Ishayev has been a towering figure in the Russian Far East, one of the longest-serving governors in Russia. But his arrest was in some ways overshadowed by that of former cabinet Mikhail Abyzov, who was ordered jailed for two months of pretrial detention on March 27.
Like Ishayev, Abyzov is accused of stealing money through fraud -- in this case, of being involved in a criminal group that allegedly embezzled 4 billion rubles ($62 million) from the Siberian Energy Company and Regional Electric Grid in Novosibirsk.
Abyzov is seen as a member of the liberal camp in the Russian elite and an ally of Prime Minister Dmitry Medvedev. It could hardly be otherwise, given the name of the government body he headed from its creation in 2012 to May 2018, when it was abolished as Putin began his fourth term: The Ministry of Open Government Affairs.
Money Or Politics
In high-profile cases in Russia, specific suspicions aired by the law enforcement authorities -- however credible or not -- are rarely seen as the full explanation for an arrest. In Abyzov's case, cash-driven conflicts with tycoons such as Mikhail Fridman and Viktor Vekselberg are part of the backdrop.
But suspicion and speculation has gravitated to the Kremlin and to the question of succession: Will Putin -- who steered Medvedev into the presidency as a placeholder in 2008 and then returned in 2012, but is again barred by term limits from seeking reelection in 2024 -- turn to Medvedev a second time?

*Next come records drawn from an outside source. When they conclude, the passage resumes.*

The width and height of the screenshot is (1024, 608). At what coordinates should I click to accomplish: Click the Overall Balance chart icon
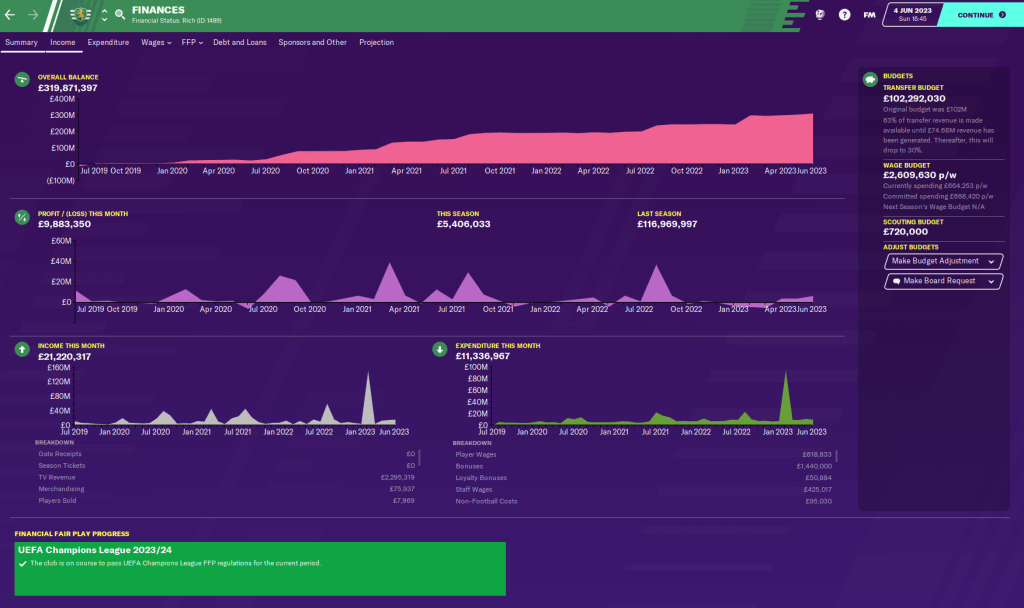pyautogui.click(x=21, y=80)
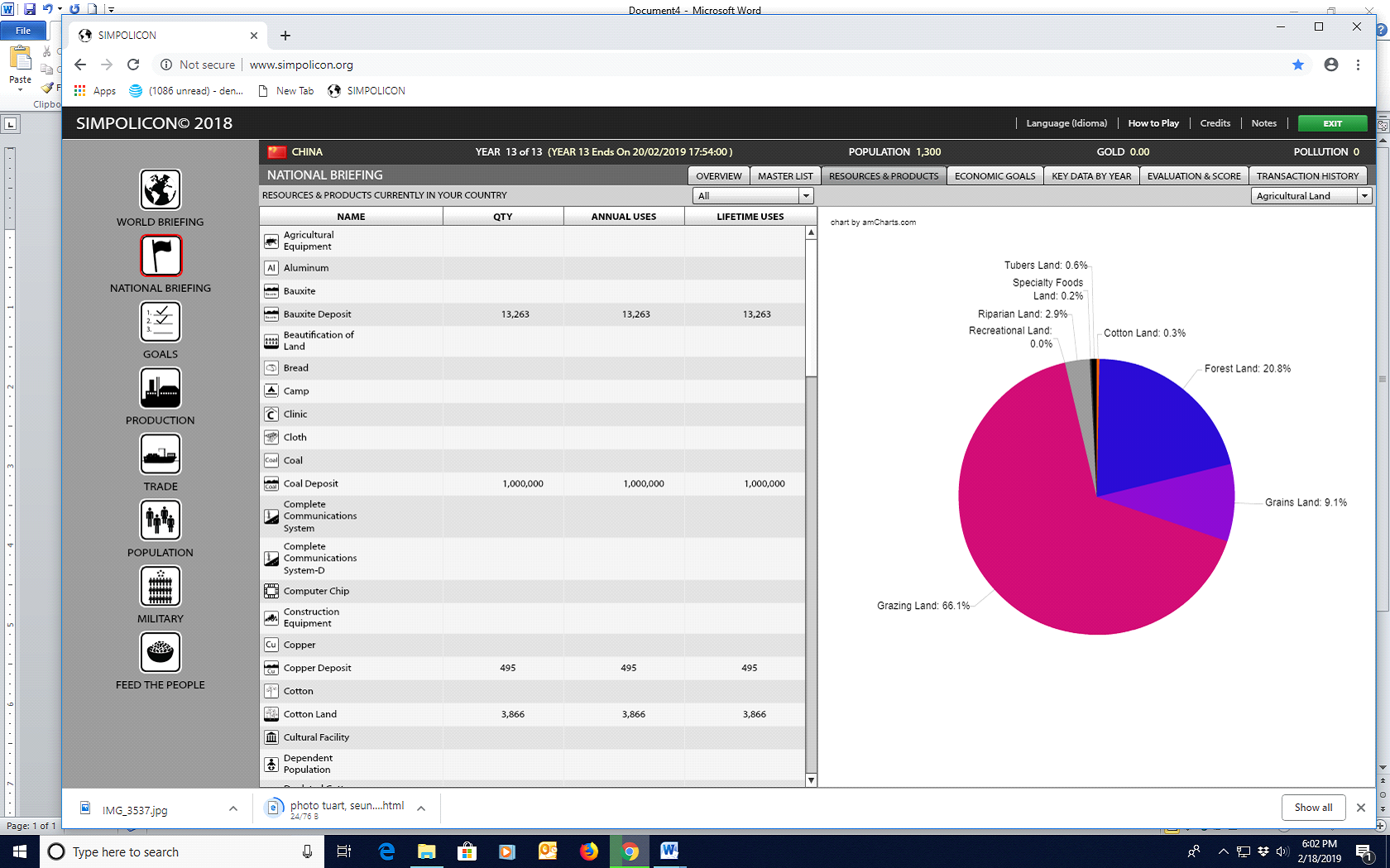The width and height of the screenshot is (1390, 868).
Task: Open the Population people icon
Action: (x=161, y=520)
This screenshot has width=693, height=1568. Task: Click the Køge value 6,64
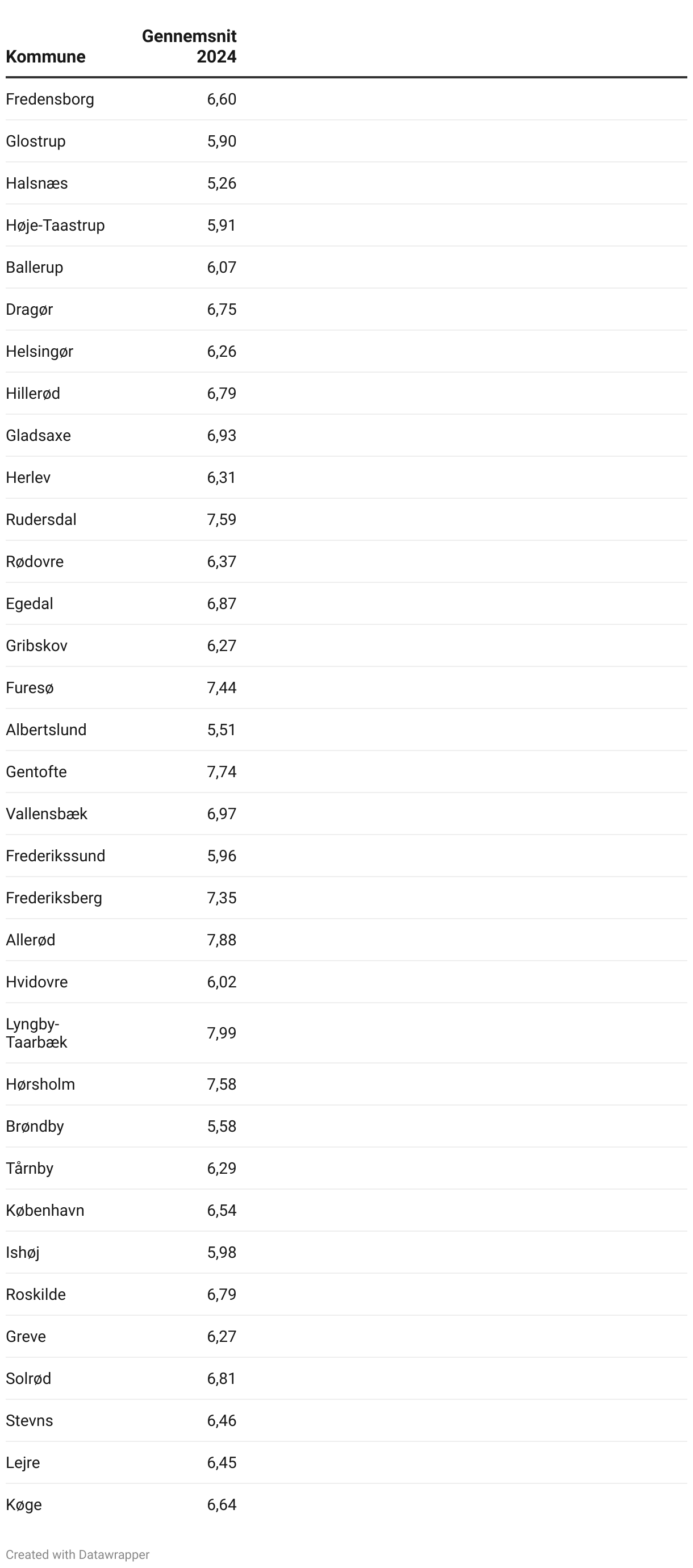pos(222,1504)
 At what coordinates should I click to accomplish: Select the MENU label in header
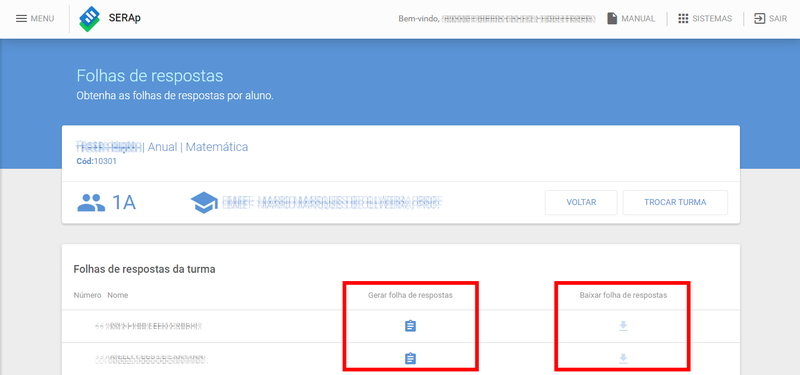click(x=42, y=18)
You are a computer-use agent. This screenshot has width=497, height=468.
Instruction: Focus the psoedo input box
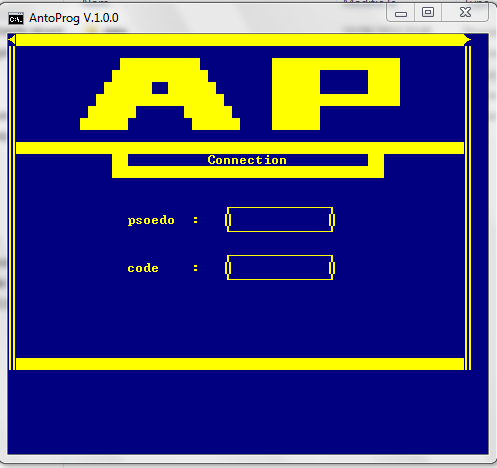tap(280, 220)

Analyst Tatyana Stanovaya, as paraphrased by the media outlet Meduza in its March 28 newsletter, said that the "latest crackdown" on the prime minister is gathering strength as the enemies of the liberal camp, the siloviki, --Russian slang for members or veterans of the security services -- "realize that Medvedev's untouchability doesn't extend to figures associated with him."
Why not? Because, the theory goes, Putin may be protecting Medvedev as a possible successor -- again -- but at the same time ensuring he is bereft of strong allies, making him dependent on his senior "tandem" partner and powerless to pose a threat to Putin's ultimate sway.
Far from foreshadowing Medvedev's dismissal, journalist and commentator Yulia Latynina wrote in the newspaper Novaya Gazeta, Abyzov's arrest suggests "the exact opposite -- it means that the boss sees [Medvedev] as a backup option for 2024."
"Abyzov is just the latest in Medvedev's network to be targeted," Mark Galeotti, a senior associate fellow at the Royal United Services Institute think-tank in Britain, wrote on Twitter. "Perversely I wonder if [it] means he's actually in a stronger position than we assume (perhaps as VVP's non-threatening successor)."
Otherwise, Galeotti wrote, why would Medvedev's "enemies bother undermining him? Or why not attack him direct?"